Brad, that is a beautiful article. I loved tramping around in the woods and fields as a kid, now they are developed. And I loved the picture of Hallo Rose–of course I am pretty biased. Bill’s mom and Hallo Rose’s granny
Great job, Brad. Pat and I know whereof you speak. Even though Colorado Springs is a medium sized town, we have Black Bears, Mountain Lions, Bob Cats, Foxes, Mule deer, Coyotes and many smaller critters all over the place in town. We regard places that have wildlife in them as more complete and natural than when man has rubbed them out. Maybe that’s why Pat and I live where we do, volunteer at our zoo and travel to where we do. Africa, Galapogos, Hudson’s Bay, Katmai, Denali, Yellowstone, Tetons, Australia and Glacier make us complete.
We loved the article Brad. As the maternal grandparents of Hallo Rose and Ziggy we are totally unbiased about the kids…………Thanks for sharing your perspective of the ATP with all of us. We can understand where your passion for the outdoors began. Your childhood sounded idyllic and the perfect place to develop your passion for nature.
John & Kathy, Anne’s parents and grandparents to Hallo Rose and Ziggy
This is so beautiful, Brad! I am so proud of the way you are living your life and really inhabiting each moment. You have always been who you are today, a unique, caring, intelligent person who stands for so much more than himself. Even when you were a student at Charlotte Country Day School, you stood out as someone who cared deeply about nature and who was not going to follow the herd of other kids into a career in finance! Thanks so much for sharing this article with me. I am proud to have shared in your education.
Stephanie Wilder
Maybe you should write a book, Brad! I can empathize. All my childhood desert haunts are paved over as well. So sad! And it sounds like intensive predator control is coming to the Kenai Peninsula–http://redoubtreporter.wordpress.com/2011/04/20/hunting-rules-change-to-boost-moose-—-board-of-game-tweaks-kenai-peninsula-regs/
Healthy ecosystems need the great predators to maintain diversity and keep the system functioning in a healthy, dynamic equilibrium. Keep up the good work!
Brad,
Beautiful. In knowing you, the article had even more meaning. I also feel there is a wild nature within our DNA and when we lose the wilderness in the world , we have also lost a part of ourselves. See you in August. bobbie
Cool to see your prose Brad! Check out this band/singer JJ Grey & Mofro, esp. the album Lochloosa – he signs serious gut blues about losing a treasured southern landscape to sprawl. Blackwater is another good album. cool dude, I think you guys would get along 😉 cheers!

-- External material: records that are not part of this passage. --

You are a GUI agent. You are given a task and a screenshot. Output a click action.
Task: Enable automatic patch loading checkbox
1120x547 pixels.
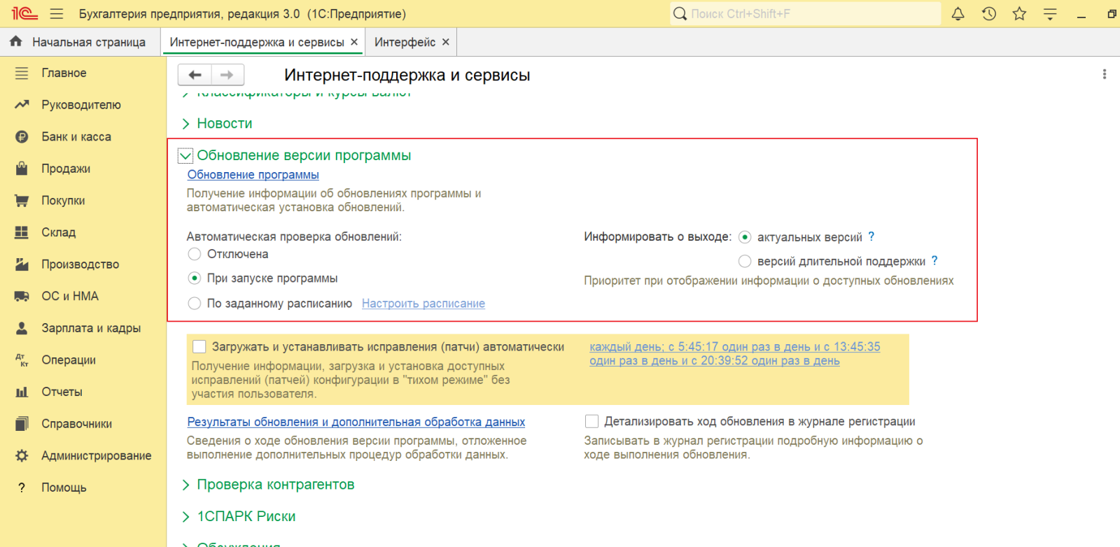[200, 347]
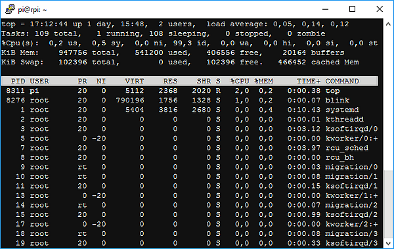Image resolution: width=394 pixels, height=249 pixels.
Task: Click the vertical scrollbar thumb
Action: [x=388, y=204]

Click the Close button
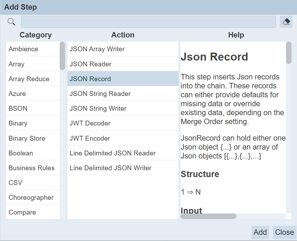284,232
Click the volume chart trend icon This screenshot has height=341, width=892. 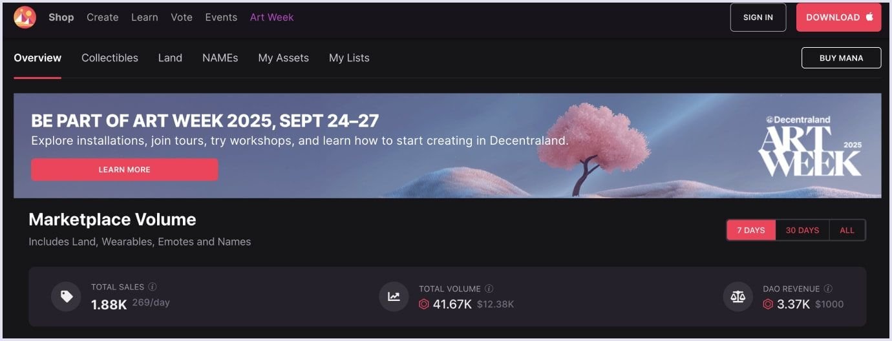coord(394,296)
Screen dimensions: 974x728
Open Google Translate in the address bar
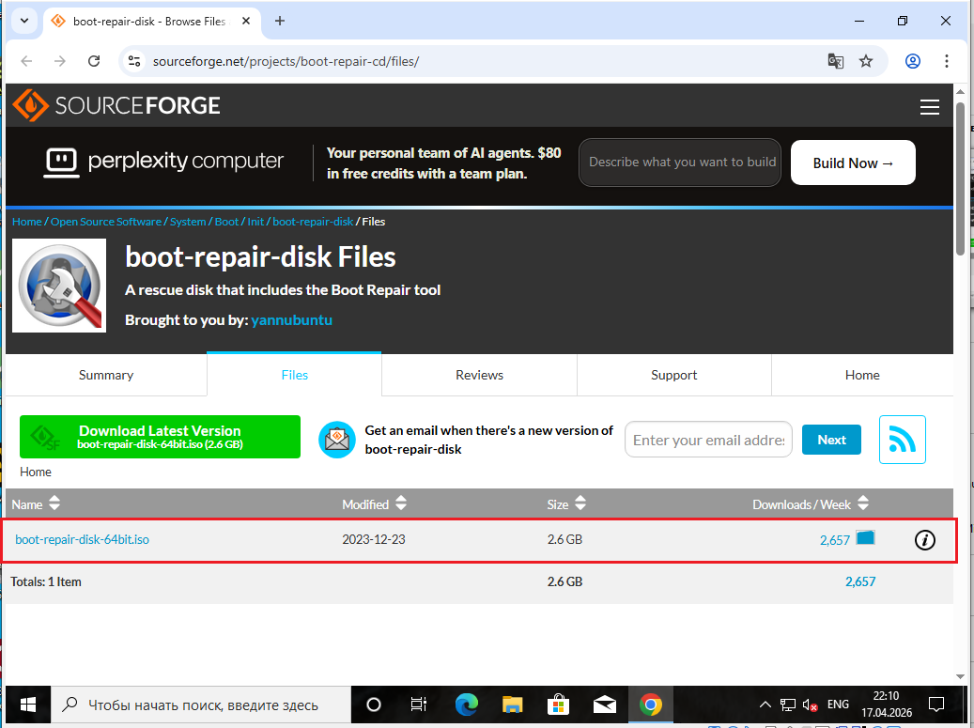click(x=836, y=60)
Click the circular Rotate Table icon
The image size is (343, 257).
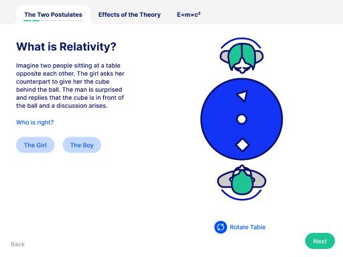(x=220, y=227)
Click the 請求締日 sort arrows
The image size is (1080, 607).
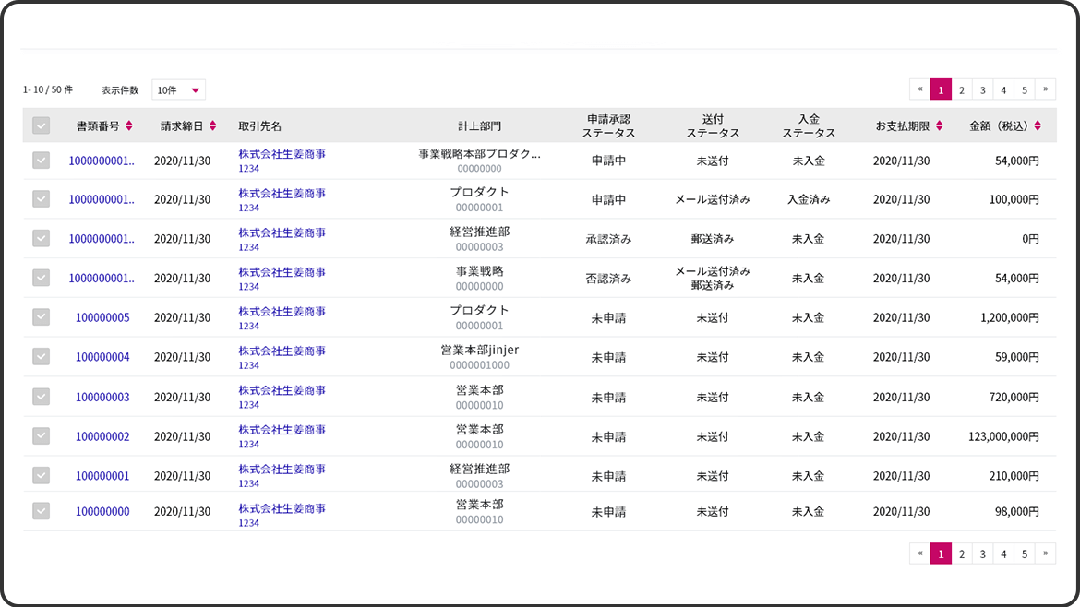click(x=212, y=125)
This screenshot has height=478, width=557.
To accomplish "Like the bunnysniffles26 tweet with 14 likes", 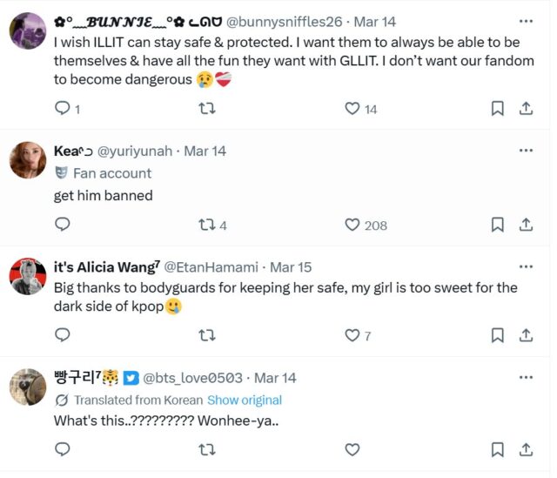I will point(352,109).
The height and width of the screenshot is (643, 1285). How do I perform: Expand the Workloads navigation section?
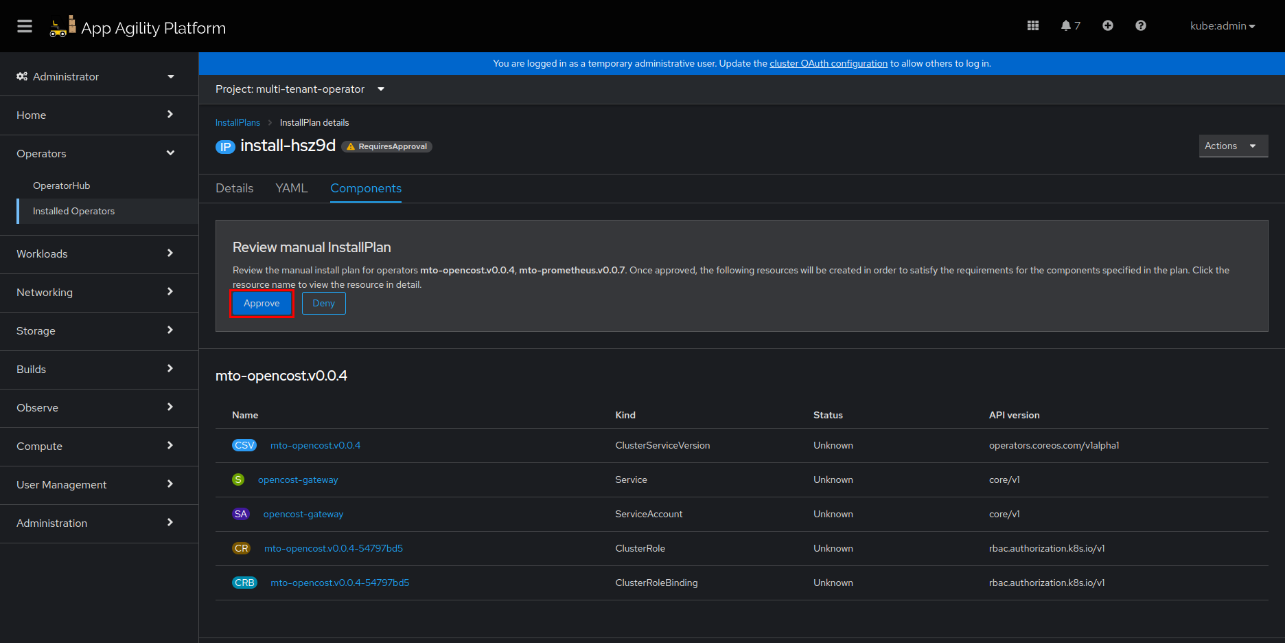pos(96,253)
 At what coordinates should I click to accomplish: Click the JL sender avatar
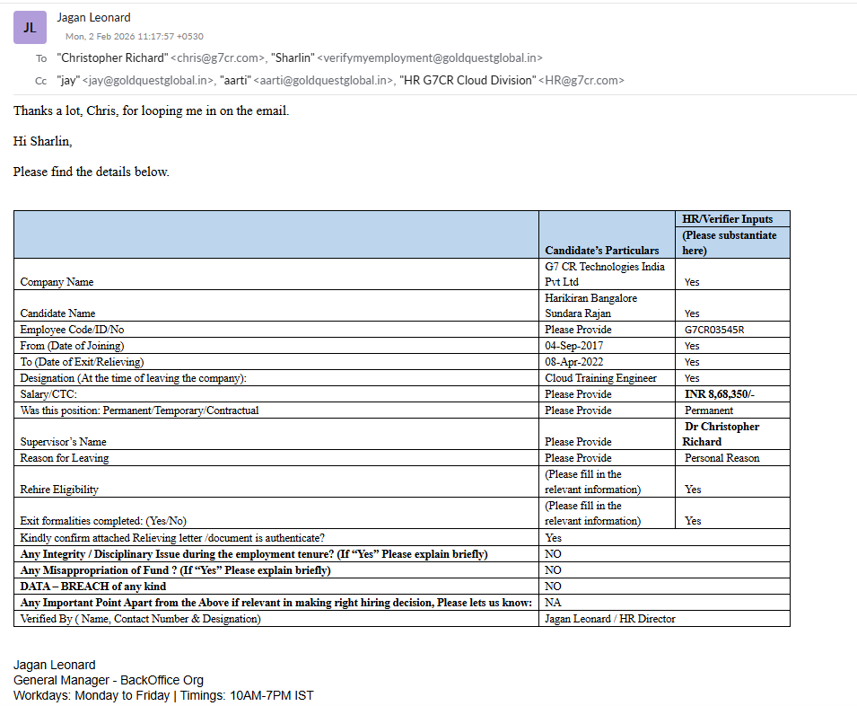(30, 28)
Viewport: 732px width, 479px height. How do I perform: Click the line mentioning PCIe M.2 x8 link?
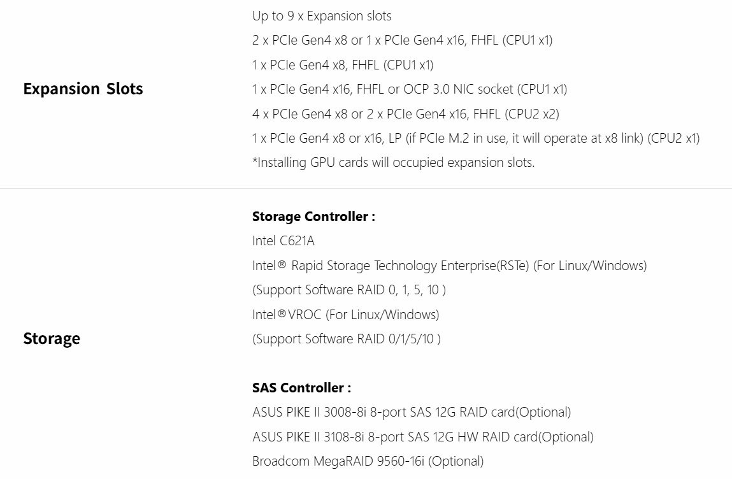click(476, 138)
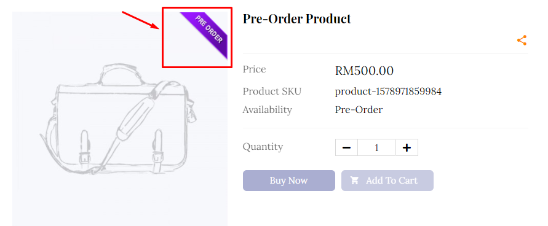Click the Add To Cart button label
The image size is (548, 226).
(391, 181)
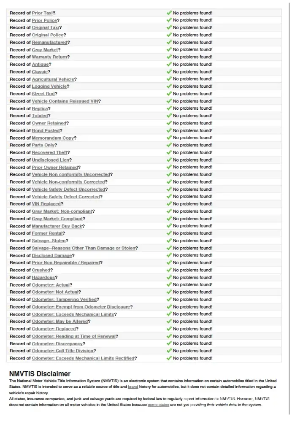292x422 pixels.
Task: Click the Agricultural Vehicle link
Action: coord(53,79)
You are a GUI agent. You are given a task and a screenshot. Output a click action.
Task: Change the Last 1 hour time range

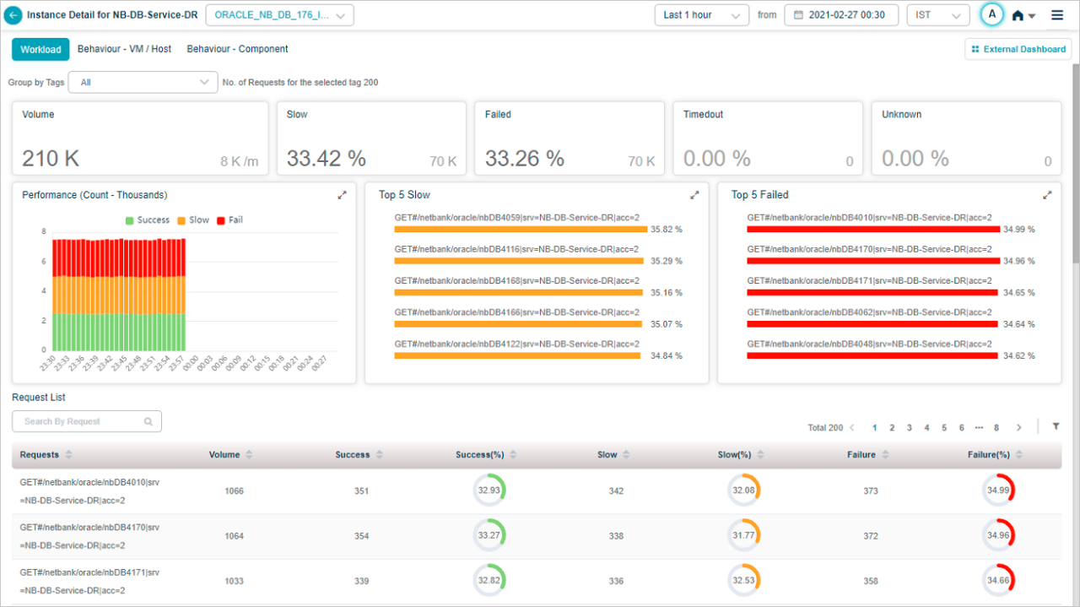(x=701, y=14)
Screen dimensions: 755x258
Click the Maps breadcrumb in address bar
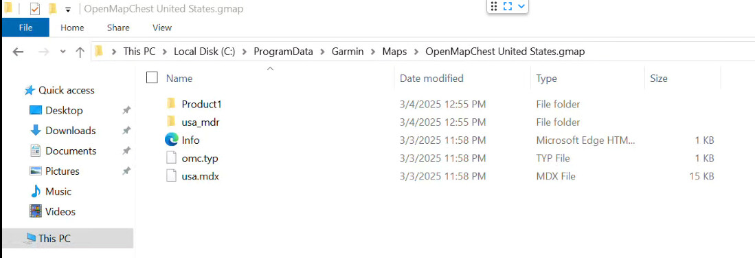tap(394, 52)
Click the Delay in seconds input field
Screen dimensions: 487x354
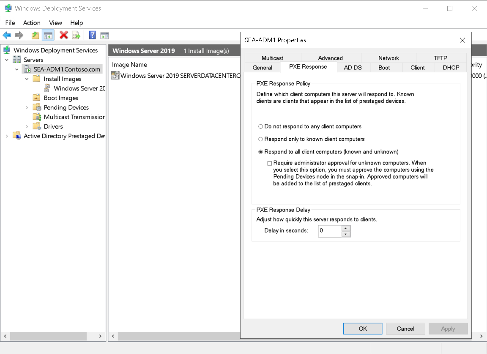tap(330, 231)
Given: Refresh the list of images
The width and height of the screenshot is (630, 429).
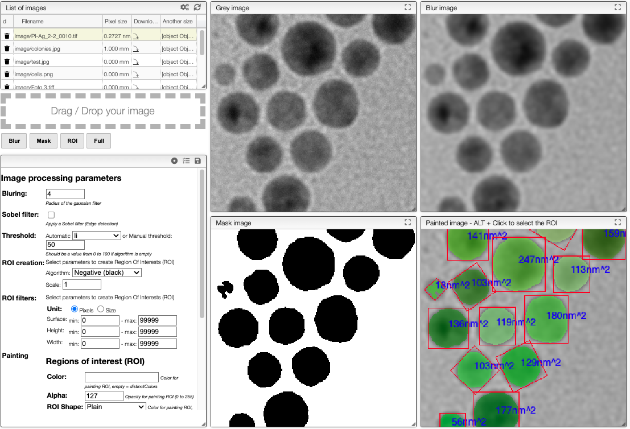Looking at the screenshot, I should [197, 7].
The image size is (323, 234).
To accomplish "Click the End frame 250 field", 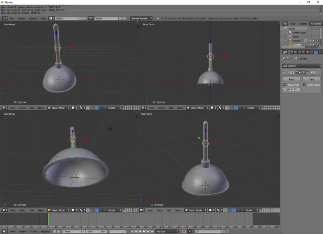I will [x=97, y=232].
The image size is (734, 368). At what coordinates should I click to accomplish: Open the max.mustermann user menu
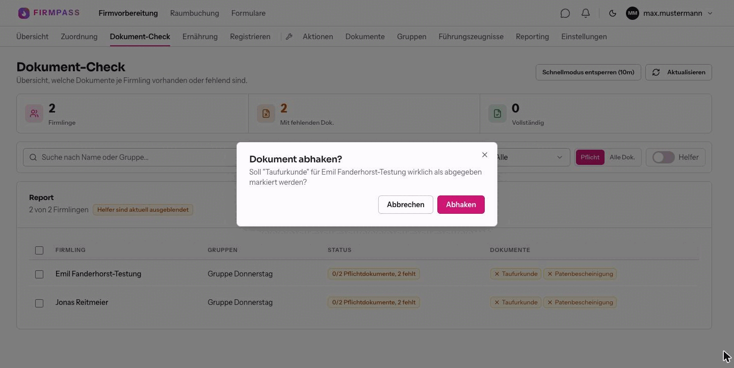point(669,13)
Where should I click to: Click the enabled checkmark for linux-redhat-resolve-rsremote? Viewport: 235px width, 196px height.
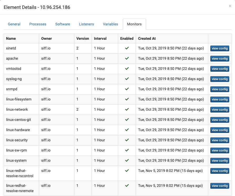pos(127,185)
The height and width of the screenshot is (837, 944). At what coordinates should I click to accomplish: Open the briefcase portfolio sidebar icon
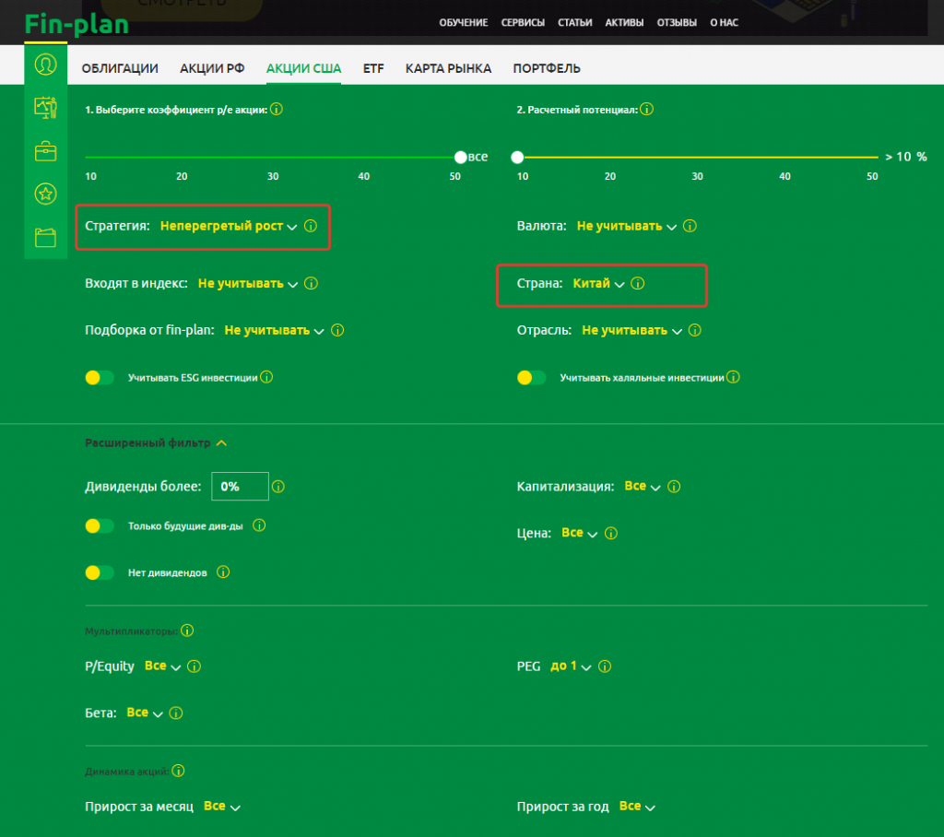pos(45,151)
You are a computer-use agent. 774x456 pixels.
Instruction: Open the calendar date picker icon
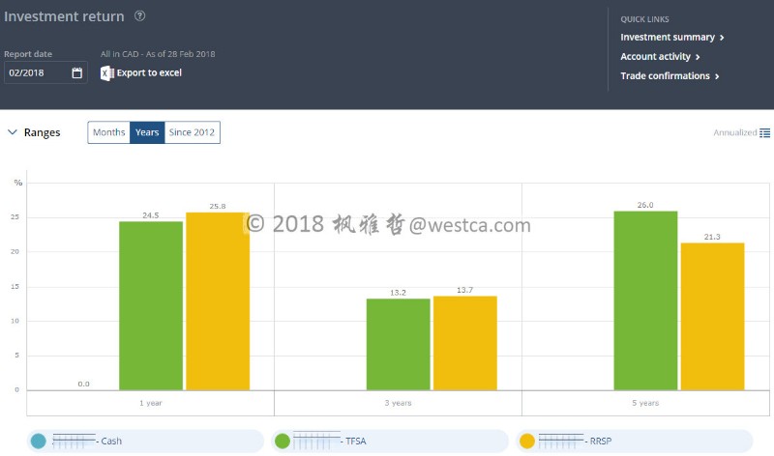point(77,73)
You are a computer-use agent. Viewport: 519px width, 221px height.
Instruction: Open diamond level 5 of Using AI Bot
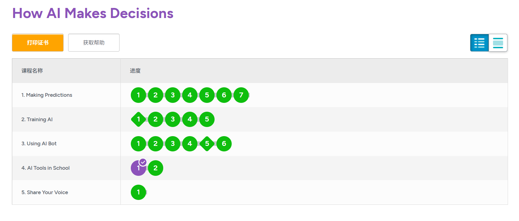pos(207,144)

Great article, Brad! You write beautifully and should write a book sometime! I know what you mean about your “tingling feeling”…..mine is a “deep sense of reverence and awe” that “touches my soul” when I’m in the presence of wildlife in their natural environment and/or in pristine landscapes. As always, thanks so much for sharing your experiences, videos, and now this blog site with me!
Brad,
Could imagine myself looking up to where the wildcats live in a beautiful CA preserve. I felt a cool breeze through your words, well appreciated since I am in Big Bend NP with photo friend, hoping to see big cats, maybe black bear – did have a moment with a beautiful bobcat, lots of birds, and Big Bend landscapes. It is really hot here so thanks for the breeze. Great writing…….k&t
Keep it up, Brad. You’re doing a great job of getting the word out about the value of wilderness and biodiversity. As you know, I too am watching a wilderness disappear and I cherish its remnants in my own backyard. I found a little saprophytic orchid last summer standing in a patch of surviving green spruces in the middle of beetle kill and I’m hoping to find it again this summer. Thanks for sharing your story. Jane
Beautiful moving article, Brad. I share your feelings about wild places where I am happiest. They are rapidly disappearing and many young people today are not at all interested in nature. Too bad there are not more people like you in this world. Why don’t you write a book?